I’m going to pause for a moment and skip to the very end of the quote, because this wouldn’t be an effective discussion of Classical Chinese grammar if I actually took it in order. :slight_smile: The last bit, “不舍晝夜,” basically means “doesn’t stop, day or night”. 晝 means daytime or daylight, 夜 means evening, and 不 negates whatever comes after it, which usually means discard in Mandarin, but can more generally mean “to cease” in Classical Chinese.

So blah blah guy, blah blah river, something, something, can’t stop won’t stop 24/7 party philosopher. That leaves us with the middle section, 逝者如斯夫, which is where this gets goofy and entertains me to the point that writing a rambling post about Classical Chinese is pseudo-justified. 如斯夫’s job is to connect what’s on its left to what’s on its right, in this case it explicitly establishes that 逝者 is the thing that doesn’t stop day or night. (You can think of it as basically meaning ‘it’s like this’.)

So that leaves 逝者. 逝 can basically mean “in the past,” nouns or abstract concepts that used to exist, but don’t now. In this context 者 is modifying 逝 as a nominalizer, so “逝者” can be thought of as “things that have passed”- literally, undefined nouns that used to exist but don’t anymore.

But, here’s the kicker: remember how I said that you shouldn’t rely on every construction being topic-comment, because Classical Chinese grammar is more of a polite suggestion than a hard and fast rule? 者 isn’t always a nominalizing suffix, it can also mean “Person”. If you were to look at this funny, you might conclude that 逝者 is a comment-topic sentence, where the comment has been moved to the left to add emphasis, and instead of meaning “stuff that used to exist,” it literally means “a guy that used to exist,” e.g. a dead person.
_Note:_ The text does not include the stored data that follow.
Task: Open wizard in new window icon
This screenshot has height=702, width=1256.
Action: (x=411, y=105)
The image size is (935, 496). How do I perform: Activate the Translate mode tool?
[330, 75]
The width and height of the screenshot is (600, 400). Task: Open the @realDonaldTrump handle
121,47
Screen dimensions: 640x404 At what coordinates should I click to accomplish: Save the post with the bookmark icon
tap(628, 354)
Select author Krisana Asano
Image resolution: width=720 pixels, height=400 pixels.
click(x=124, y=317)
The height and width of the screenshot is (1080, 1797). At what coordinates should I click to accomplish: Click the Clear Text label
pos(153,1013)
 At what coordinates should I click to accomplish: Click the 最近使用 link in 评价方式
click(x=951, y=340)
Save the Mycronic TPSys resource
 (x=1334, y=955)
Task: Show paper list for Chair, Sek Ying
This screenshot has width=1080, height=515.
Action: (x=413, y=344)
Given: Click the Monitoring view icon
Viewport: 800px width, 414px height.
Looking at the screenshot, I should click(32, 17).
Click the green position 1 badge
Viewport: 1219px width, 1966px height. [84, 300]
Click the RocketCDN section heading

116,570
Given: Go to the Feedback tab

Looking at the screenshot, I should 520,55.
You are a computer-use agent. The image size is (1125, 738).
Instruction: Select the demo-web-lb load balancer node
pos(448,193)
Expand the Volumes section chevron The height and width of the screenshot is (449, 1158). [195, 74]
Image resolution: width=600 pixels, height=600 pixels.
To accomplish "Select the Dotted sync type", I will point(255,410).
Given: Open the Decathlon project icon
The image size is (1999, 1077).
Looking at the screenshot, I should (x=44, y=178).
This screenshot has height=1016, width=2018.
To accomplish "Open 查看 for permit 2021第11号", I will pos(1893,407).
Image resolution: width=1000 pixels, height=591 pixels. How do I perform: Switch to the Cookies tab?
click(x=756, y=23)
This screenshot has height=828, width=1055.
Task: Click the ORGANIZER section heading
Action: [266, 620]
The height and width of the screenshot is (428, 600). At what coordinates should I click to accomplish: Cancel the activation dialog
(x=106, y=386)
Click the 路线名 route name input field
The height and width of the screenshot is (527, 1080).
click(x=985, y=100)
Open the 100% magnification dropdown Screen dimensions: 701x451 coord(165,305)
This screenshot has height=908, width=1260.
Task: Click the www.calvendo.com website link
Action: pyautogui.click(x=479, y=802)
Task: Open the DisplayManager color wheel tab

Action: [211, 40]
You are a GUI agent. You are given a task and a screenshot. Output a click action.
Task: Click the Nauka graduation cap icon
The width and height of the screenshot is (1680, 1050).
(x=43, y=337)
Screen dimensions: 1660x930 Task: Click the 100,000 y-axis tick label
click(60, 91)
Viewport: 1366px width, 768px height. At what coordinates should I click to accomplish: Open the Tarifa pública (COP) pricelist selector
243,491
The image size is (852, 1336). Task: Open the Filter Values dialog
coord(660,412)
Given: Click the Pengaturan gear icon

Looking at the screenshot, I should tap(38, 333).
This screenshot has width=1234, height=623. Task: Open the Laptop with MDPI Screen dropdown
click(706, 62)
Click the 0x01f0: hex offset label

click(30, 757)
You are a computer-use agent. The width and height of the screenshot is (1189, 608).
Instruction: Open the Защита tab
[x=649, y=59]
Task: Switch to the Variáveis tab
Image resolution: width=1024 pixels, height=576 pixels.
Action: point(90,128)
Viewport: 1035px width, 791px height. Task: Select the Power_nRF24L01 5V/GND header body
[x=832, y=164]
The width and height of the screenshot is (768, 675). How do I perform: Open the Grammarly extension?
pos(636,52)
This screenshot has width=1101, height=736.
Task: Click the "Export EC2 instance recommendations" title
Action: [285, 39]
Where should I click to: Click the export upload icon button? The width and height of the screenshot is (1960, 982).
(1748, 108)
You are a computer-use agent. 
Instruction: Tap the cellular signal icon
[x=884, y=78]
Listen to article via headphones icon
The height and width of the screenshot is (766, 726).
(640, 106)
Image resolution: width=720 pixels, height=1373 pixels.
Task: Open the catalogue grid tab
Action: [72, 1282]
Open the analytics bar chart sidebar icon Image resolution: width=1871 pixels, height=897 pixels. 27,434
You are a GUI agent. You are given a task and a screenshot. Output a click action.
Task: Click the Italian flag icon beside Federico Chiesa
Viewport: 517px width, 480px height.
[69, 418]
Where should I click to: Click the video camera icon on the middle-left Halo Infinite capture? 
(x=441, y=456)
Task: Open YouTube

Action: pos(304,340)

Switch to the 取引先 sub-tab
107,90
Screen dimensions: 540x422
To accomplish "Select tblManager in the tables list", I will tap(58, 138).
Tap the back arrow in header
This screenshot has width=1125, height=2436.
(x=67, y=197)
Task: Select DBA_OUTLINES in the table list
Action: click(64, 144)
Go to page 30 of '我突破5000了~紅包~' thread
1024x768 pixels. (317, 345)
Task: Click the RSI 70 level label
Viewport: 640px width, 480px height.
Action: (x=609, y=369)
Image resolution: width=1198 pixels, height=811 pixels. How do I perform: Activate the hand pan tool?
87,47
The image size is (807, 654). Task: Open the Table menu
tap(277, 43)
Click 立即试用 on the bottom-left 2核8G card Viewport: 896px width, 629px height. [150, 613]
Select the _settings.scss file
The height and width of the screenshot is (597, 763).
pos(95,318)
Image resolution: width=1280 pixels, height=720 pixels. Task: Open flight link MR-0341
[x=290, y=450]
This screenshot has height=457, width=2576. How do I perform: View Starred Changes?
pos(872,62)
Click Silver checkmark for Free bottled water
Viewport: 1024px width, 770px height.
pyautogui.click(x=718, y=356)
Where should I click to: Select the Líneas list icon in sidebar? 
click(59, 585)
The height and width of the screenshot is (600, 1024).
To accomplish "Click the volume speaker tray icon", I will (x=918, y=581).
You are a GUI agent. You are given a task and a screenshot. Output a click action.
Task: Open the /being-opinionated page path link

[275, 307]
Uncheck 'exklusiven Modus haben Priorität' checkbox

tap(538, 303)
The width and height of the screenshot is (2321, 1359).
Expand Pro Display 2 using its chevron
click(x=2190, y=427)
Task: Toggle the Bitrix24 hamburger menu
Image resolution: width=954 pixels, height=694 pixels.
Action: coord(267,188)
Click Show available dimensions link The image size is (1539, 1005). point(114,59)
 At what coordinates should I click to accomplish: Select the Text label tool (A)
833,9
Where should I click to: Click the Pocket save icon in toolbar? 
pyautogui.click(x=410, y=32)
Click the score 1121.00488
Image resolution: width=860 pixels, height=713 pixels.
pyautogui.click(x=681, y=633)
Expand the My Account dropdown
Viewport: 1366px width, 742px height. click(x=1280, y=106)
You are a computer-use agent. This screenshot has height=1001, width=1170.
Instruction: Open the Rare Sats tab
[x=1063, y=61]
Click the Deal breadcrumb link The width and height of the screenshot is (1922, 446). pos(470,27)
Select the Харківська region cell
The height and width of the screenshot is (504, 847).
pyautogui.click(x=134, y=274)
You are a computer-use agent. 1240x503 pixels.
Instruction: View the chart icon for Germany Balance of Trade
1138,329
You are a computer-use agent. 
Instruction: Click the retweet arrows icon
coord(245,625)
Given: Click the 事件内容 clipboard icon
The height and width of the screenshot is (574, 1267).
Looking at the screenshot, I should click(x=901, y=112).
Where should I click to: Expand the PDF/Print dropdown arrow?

Thus, if you pass this through several iterations of bad translation and poetic license, “Time is like a river, passing day and night” could be badly mangled into “If you sit at a river day and night and never leave, a dead person will eventually appear”.

So I have no clue if that’s actually where this comes from, but it makes a heck of a lot of sense to me. (Also, I’m a Japan guy, not a China guy, and I’ve never heard anything that even comes close to this from the Japanese side.)

“If you but wait long enough, your enemy will definitely perish, tempus vincit omnia” makes some sense, if perhaps not as a military strategy. I suppose you could say your enemy will surely drown in the river of time. Good translators of poetry are rarer than hens’ teeth and the OP’s quote shows this.

reported.

Bumped.

A Kipling quotation which I just saw in the Wiki article on Port Said, Egypt: “If you truly wish to find someone you have known and who travels, there are two points on the globe you have but to sit and wait, sooner or later your man will come there: the docks of London and Port Said.”

Me too. Easier to say than “Slurpee or Casino?”

Not so fast!

Look what got a mention in this month’s Usagi Yojimbo. (Vol 4, #19)

I must confess I don’t really get this saying. Was it common practice to dump corpses in rivers at some point?

You have to go to the river to get water. When you do, bam a kappa pulls you in, sticks its arm up your ass, and rips out your shirikodama. Traditionally it is the third leading cause of death in Japan.

“If you sit by the river long enough, you’ll see the body of your enemy float by.”

Sounds rather…dire. I am sure I’d feel like an ass after I’d used that saying, envisioning: “all the men, at least the true men, nodded in grim understanding. And all the women felt a certain stirring.” More likely “Lighten up Francis.”

For us, how about “If you stand by the road long enough, you’ll see the crappy car of your enemy that he should have traded in years ago, but he finally pissed off too many people on the way up.”

A better quote for those of us who do not have swordfights on dark factory catwalks while sparks fly through the air is “Living well is the best revenge,” from George Herbert’s (1593-1633) Outlandish Proverbs. While not as wickedly sharp as Francois de la Rochefoucald or Benjamin Franklin, he belongs with them for no other reason but that the latter lifted from him with both hands clutching.